For the study, with the pilots' consent, files for all insulin-treated, Class 1-certificated pilots were reviewed and data were collected, Hine reported.
The researchers found that at the analysis date, 26 insulin-treated pilots had been issued with Class 1 medical certificates. All were men, with an average age of 41.
The majority (85%) had type 1 diabetes, with an average diabetes duration of 8 years. U.K. commercial pilots who develop diabetes after getting their licence can also apply for a Class 1 Medical certificate under the protocol described for insulin-treated pilots.

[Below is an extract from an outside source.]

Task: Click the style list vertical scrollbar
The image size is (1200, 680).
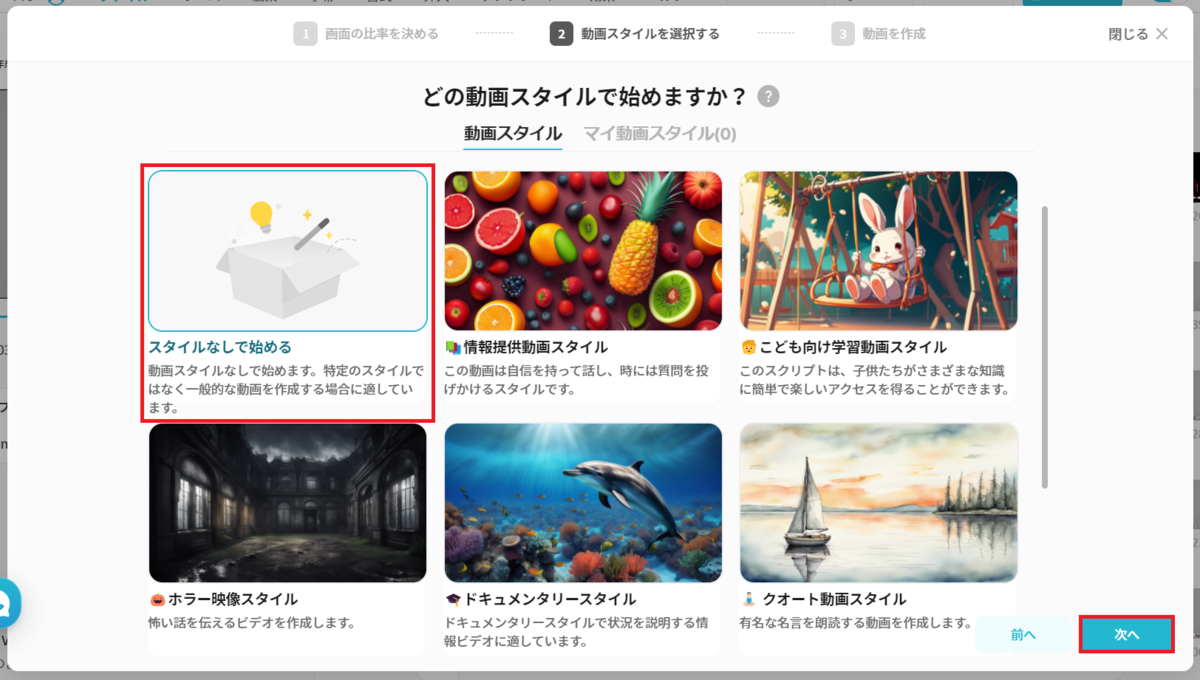Action: [x=1045, y=347]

Average follow-up duration after license issue in the study was 19.5 months. The average pre-license issue HbA1c was 53.1 mmol/mol (about 7%); the average of the most recent HbA1c was 54.8 mmol/mol, thus showing no significant change (P=0.25), Hine and colleagues reported.
She said the study is continuing. "There are a number of European states that have expressed interest in the program," Hine reported. "The American Diabetes Association's position is that individual assessment of people with diabetes is the appropriate approach to determining whether a person is qualified to perform certain activities."
That association is developing recommendations to share with the U.S. Federal Aviation Administration that would enable the FAA to identify pilots who are at no greater risk for incapacitation than any other pilot, she added.